**STUDY QUESTIONS**
• a. In the text below on Canadians moving to the U.S., why was it nearly impossible for a person over 65 to buy private insurance to cover the wait before Medicare? Answer in one to three sentences.
• b. Duplicate everything in the text on Canadians moving to the U.S. from "Thankfully, the Patient" down to "private healthcare coverage.".

**SELECTED TEXT**
== Segment start ==

As Canadians, we tend to take for granted the benefits we are entitled to when living in a country with universal healthcare. However, provincial healthcare is only available to Canadian residents who spend the requisite amount of time in their home province every year. Historically, when it came time for some Canadians to leave Canada, many were realizing that it was far from easy to get insured in the U.S., especially with a pre-existing condition or because of age. This obstacle alone could sometimes be a showstopper for those people who found themselves to be uninsurable.

The U.S. healthcare system is designed for those over age 65 to be covered through the U.S. Medicare program (“Medicare”). The problem with this for Canadians over 65 is that in order to be eligible to Medicare, one must either have had a green card for at least five years, be a U.S. citizen or be married to a U.S. citizen who has accumulated 40 quarters of social security. This means that in the past, people over 65 getting a green card and moving to the U.S. had to wait at least five years to be eligible to Medicare. If that person wanted to fill that five year insurance gap by getting private insurance for this period of time, it was nearly impossible to get coverage because private insurance companies were allowed to deny coverage to people of a certain age or having a pre-existing condition.

Thankfully, the Patient Protection and Affordable Care Act (“Obamacare”), which was adopted in 2010, brings along major healthcare reform in the U.S.. As of January 2014, the people who used to be uninsurable for reasons of pre-existing condition or because they were over age 65 will now benefit from rules granting them access to private healthcare coverage.

== Segment end ==

**SOURCE INFORMATION**
== Segment start ==

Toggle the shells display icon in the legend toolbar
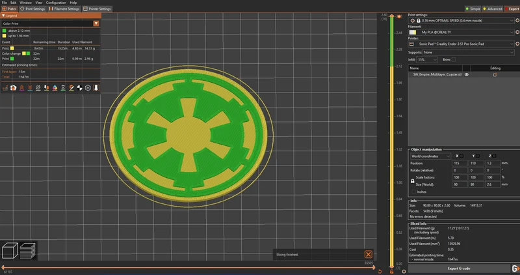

== Segment end ==
== Segment start ==

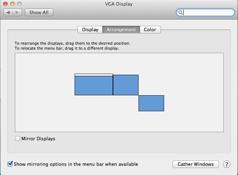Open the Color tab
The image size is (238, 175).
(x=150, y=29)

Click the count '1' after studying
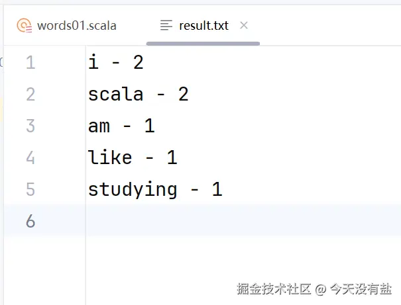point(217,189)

== Segment end ==
== Segment start ==

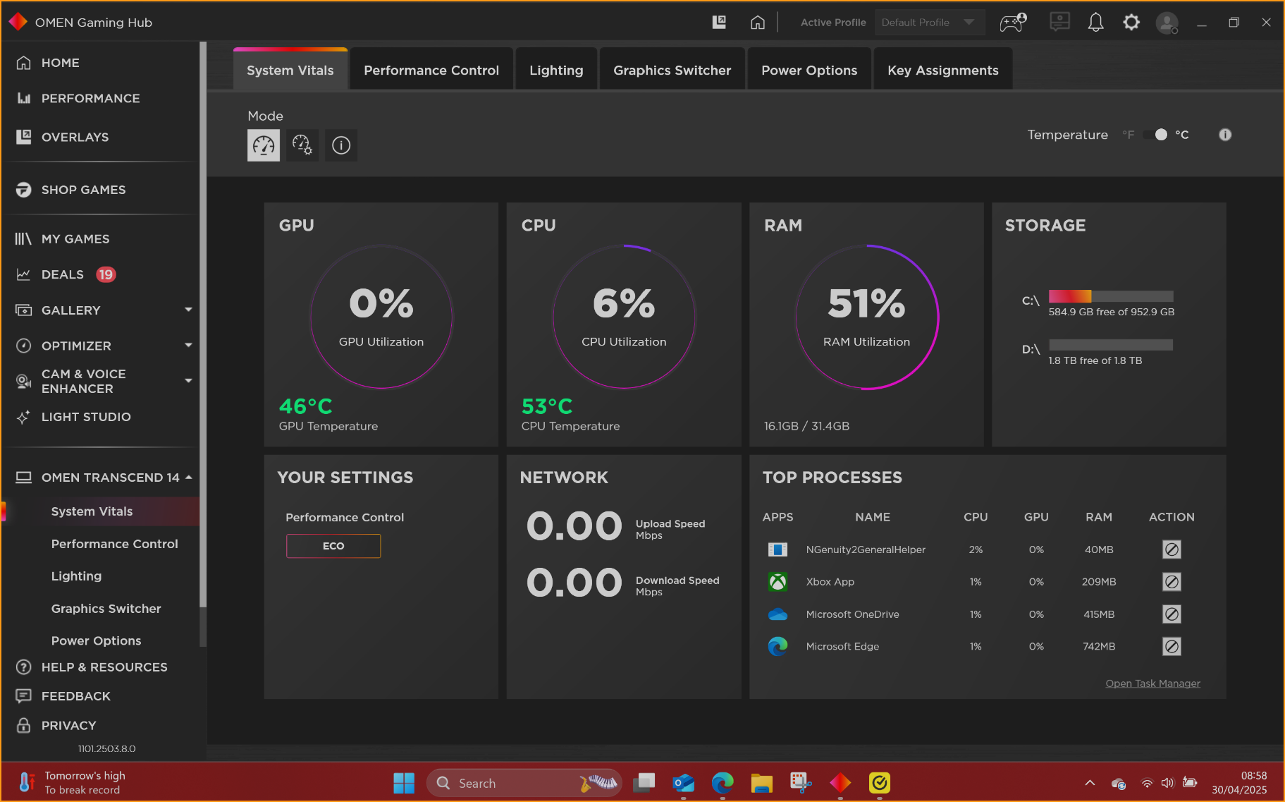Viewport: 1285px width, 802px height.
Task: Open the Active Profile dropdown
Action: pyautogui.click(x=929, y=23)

== Segment end ==

**SET OF ANSWERS**
• a. Private insurance companies were allowed to deny coverage to people of a certain age or with a pre-existing condition. That made it nearly impossible for someone over 65 to get coverage for the five years before becoming eligible for Medicare.

• b.
Thankfully, the Patient Protection and Affordable Care Act (“Obamacare”), which was adopted in 2010, brings along major healthcare reform in the U.S.. As of January 2014, the people who used to be uninsurable for reasons of pre-existing condition or because they were over age 65 will now benefit from rules granting them access to private healthcare coverage.